A very polite Scottish Tory leadership fight

Four Scottish Tory Party leader contenders Image copyright Other
Image caption The four contenders include [top clockwise] Margaret Mitchell, Murdo Fraser, Jackson Carlaw and Ruth Davidson

It would appear that the contest for the leadership of the Scottish Conservatives, now a four-way fight, is becoming a mite heated.

I suppose that was only to be expected given that the election is no longer simply about leadership but about the intrinsic nature of the party and whether it should transform itself into a new model.

Being the Tories, the mutual distrust is expressed - thus far - in relatively polite and oblique terms. But even that has elicited a protest.

Ruth Davidson's camp issued a statement of support from Lord Forsyth which challenges the proposal by her rival Murdo Fraser that there should be a new centre-right grouping in place of the current Scottish Tories.

But Lord Forsyth goes further. He questions why Mr Fraser, with his plan, has also attracted the support of Sir Malcolm Rifkind.

Again, it is effortlessly polite. The Davidson camp and Lord Forsyth say they are "surprised" at Sir Malcolm's stance, noting that his views on the party's future appear to have changed.

In turn, the Fraser camp has issued a statement arguing that "it is extremely important that we avoid negative campaigning and temper our language".

On the face of it, one would think that they are protesting too much. Such personal criticism as there is in the Davidson statement is, as noted earlier, relatively constrained.

But, of course, there is history here. There is a back story. Both Malcolm Rifkind and Michael Forsyth are former Scottish secretaries: in essence, former leaders of the Scottish Tories.

It is fair to say that they did not entirely agree with each other about the direction of the party with regard to social and economic policy plus the issue of self-government.

So, for Tories, Lord Forsyth implicitly criticising Sir Malcolm carries with it memories of earlier contention within the party.

Hence, perhaps, the Fraser camp is alert to such nuances.

To be clear, the primary purpose of Lord Forsyth's intervention is not to criticise individuals but to oppose the proposal advanced by Murdo Fraser.

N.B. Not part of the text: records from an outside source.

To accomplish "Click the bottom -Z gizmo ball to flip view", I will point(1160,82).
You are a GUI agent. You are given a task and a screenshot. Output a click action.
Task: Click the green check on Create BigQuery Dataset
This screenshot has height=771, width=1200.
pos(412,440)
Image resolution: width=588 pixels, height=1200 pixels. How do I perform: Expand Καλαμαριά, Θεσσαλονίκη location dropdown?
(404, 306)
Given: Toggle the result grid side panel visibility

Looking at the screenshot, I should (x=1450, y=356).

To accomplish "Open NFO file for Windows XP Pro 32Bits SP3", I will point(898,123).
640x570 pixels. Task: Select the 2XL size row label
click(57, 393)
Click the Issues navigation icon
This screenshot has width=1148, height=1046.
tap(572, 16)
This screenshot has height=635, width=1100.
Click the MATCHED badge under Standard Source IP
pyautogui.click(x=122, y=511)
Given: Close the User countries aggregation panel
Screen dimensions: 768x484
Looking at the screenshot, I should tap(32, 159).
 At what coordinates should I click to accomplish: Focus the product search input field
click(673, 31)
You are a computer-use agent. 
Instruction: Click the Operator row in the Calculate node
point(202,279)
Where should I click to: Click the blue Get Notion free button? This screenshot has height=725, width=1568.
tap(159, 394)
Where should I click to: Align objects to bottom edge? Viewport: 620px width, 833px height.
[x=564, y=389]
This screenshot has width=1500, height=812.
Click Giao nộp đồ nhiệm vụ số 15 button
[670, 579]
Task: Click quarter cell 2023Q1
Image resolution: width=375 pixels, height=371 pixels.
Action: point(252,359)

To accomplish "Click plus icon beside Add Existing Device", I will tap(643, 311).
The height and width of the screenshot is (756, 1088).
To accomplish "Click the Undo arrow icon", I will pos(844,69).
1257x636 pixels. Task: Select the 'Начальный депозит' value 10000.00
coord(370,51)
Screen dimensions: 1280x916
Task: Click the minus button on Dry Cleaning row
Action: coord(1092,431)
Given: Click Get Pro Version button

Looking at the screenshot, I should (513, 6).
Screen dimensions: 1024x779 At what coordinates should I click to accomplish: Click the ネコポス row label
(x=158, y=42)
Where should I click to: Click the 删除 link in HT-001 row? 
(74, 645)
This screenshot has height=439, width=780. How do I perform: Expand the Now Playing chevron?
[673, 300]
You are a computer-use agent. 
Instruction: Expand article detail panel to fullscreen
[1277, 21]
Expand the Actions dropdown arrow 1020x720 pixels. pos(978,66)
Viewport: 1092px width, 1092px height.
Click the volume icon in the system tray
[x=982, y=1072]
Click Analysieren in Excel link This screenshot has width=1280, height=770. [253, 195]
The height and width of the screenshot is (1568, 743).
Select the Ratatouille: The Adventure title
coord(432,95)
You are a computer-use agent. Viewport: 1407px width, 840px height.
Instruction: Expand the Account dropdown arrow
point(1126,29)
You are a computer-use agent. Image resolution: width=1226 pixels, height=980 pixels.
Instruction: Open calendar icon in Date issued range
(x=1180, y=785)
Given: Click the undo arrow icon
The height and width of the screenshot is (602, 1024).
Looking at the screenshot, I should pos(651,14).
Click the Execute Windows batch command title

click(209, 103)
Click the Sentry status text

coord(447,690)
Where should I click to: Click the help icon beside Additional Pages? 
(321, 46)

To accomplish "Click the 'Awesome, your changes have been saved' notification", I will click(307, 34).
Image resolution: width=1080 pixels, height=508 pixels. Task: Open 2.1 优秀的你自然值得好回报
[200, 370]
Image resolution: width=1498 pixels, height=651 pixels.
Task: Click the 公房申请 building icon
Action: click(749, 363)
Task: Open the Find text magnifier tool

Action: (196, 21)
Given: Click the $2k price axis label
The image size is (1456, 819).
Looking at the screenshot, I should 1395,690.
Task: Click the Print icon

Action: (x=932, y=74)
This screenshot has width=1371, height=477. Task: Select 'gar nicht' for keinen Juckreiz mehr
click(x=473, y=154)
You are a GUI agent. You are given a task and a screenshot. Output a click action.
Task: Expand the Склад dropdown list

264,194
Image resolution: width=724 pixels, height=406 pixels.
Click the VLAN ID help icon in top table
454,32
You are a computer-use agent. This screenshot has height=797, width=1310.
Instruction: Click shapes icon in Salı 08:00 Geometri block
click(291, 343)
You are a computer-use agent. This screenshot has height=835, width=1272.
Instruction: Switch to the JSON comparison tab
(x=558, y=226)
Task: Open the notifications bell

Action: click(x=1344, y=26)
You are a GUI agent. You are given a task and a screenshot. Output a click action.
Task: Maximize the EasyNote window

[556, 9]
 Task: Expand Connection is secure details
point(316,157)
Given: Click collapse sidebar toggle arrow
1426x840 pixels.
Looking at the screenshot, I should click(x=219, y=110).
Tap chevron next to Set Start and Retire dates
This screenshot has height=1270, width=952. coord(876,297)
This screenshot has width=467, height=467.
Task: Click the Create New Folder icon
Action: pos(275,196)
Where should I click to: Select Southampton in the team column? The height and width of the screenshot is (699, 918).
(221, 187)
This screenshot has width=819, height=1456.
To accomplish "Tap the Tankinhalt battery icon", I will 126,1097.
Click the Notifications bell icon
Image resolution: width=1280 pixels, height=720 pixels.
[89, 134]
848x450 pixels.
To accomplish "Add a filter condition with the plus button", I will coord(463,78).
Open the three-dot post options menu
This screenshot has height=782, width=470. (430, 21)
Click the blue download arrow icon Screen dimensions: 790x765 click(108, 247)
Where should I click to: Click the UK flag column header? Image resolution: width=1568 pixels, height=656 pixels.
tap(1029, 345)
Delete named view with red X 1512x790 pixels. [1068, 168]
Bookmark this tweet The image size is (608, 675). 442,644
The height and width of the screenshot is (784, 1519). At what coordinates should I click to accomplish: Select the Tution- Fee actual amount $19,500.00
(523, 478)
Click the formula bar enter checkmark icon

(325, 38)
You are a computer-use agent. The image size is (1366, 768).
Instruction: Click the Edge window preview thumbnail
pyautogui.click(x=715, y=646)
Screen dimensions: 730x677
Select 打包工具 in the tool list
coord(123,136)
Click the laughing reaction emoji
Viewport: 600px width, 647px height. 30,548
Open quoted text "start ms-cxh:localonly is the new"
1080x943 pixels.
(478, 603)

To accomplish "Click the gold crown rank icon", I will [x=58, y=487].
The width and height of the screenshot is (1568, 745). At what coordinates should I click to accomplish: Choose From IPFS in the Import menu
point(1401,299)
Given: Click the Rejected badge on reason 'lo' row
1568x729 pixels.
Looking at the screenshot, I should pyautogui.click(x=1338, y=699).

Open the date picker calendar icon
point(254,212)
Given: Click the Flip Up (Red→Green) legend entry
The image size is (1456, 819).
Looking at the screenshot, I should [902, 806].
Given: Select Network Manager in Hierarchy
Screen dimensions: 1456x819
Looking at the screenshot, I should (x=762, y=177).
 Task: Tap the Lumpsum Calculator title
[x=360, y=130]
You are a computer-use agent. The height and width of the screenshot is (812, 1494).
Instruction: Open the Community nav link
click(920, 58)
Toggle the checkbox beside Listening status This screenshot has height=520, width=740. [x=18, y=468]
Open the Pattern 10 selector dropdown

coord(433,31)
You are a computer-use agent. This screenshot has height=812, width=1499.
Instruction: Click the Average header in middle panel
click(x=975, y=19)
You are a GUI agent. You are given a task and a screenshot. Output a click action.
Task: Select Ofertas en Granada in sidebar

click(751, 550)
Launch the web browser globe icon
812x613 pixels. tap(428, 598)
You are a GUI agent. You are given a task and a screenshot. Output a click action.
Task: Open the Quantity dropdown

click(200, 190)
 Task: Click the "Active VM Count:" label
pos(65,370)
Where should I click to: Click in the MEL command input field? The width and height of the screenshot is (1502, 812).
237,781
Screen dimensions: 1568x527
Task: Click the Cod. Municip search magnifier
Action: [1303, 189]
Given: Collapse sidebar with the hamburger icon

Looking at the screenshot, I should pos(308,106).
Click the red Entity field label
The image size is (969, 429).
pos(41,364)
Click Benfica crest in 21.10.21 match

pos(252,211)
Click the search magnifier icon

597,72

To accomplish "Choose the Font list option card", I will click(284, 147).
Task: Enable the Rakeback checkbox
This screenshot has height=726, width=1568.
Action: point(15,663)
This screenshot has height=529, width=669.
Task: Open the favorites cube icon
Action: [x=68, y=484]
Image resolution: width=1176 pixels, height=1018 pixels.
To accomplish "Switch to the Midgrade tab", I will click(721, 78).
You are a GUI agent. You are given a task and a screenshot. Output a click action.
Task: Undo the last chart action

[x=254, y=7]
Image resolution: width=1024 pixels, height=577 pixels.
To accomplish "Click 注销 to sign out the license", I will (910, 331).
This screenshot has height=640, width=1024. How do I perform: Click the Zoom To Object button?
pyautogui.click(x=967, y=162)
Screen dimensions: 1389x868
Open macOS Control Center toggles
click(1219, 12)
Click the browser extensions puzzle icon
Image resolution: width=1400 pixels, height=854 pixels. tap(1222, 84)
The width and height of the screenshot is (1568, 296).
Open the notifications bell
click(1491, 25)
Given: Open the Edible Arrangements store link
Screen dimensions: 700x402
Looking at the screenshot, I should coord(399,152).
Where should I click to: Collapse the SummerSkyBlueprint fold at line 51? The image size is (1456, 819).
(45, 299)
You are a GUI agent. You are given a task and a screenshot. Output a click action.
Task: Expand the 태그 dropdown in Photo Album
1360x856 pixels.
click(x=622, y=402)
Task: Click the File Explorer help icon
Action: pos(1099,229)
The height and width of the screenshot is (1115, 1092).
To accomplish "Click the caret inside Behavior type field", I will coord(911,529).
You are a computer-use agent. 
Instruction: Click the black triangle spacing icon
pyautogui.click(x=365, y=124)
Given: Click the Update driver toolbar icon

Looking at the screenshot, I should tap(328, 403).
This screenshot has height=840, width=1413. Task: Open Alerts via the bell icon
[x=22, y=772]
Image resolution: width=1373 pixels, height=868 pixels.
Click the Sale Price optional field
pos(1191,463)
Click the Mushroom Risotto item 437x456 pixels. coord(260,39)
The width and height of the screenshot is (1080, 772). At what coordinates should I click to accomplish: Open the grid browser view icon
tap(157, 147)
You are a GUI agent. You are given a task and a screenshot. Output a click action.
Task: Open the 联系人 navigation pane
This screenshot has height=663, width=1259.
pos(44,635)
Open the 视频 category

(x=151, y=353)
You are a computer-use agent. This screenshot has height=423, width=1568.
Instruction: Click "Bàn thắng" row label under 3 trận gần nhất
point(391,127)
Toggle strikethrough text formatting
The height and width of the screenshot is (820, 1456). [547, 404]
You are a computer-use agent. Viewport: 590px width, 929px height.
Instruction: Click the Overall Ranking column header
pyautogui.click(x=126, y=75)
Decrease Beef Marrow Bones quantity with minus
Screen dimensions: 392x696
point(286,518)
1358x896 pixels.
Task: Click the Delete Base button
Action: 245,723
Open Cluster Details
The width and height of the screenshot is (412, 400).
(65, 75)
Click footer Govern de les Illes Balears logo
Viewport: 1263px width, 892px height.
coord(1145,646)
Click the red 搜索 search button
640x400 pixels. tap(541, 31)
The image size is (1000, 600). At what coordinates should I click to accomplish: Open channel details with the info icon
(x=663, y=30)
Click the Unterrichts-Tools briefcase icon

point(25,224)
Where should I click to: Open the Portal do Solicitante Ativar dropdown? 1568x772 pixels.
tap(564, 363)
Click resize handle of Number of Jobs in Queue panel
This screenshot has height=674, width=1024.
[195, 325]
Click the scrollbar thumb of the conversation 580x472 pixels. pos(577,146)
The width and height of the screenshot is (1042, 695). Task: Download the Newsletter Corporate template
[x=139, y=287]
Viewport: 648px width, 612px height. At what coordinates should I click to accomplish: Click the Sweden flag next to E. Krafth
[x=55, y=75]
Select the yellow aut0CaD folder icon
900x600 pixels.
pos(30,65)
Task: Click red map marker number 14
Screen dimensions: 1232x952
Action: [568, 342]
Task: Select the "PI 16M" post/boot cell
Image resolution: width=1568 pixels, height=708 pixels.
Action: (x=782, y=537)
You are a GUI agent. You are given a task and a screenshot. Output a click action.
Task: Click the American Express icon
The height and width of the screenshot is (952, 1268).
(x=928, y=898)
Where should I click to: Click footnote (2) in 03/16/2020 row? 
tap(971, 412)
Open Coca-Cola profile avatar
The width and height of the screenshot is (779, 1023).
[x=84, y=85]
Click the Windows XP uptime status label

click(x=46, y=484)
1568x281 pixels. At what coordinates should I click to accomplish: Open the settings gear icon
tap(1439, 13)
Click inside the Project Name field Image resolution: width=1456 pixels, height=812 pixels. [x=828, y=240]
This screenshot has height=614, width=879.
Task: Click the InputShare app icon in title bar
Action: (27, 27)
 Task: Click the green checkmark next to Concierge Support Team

Given the extent of the change involved, he is perfectly entitled to do so - and, indeed, that point is acknowledged by Team Fraser.

Lord Forsyth argues that remoulding the Tories, as Murdo Fraser wants, would condemn the party to years of internal wrangling just as the independence referendum looms.

Scottish history

For his part, Mr Fraser insists that the Scottish Tories have "an identity problem" and require fundamental transformation to survive and thrive.

As is his wont, Lord Forsyth resorts to some colourful imagery in pursuing his point.

He says that for the Scottish Conservative and Unionist Party to "disband" would be "the greatest political error since Bonnie Prince Charlie turned back at Derby to face certain defeat".

Michael Forsyth, of course, has considerable form in the matter of resorting to Scottish history. He it was who caused the Stone of Destiny to be brought back to Scotland.

I also recall him, in a speech at Stirling University, querying why Scots appeared to prefer William Wallace (who ultimately failed) to Robert the Bruce (who won.)

At the time, he predicted wryly that the press would cover this speech along the lines of "Forsyth calls Wallace a loser."

He was, of course, entirely correct in that presumption.

Still, the choice of a Stuart image seems particularly salient, given the substantial overlap there was, historically, between the Jacobites and the old Tories.

Indeed, perhaps the new model party might be called the Jacobites - if that were not thought to be too discourteous to the present occupant of the throne.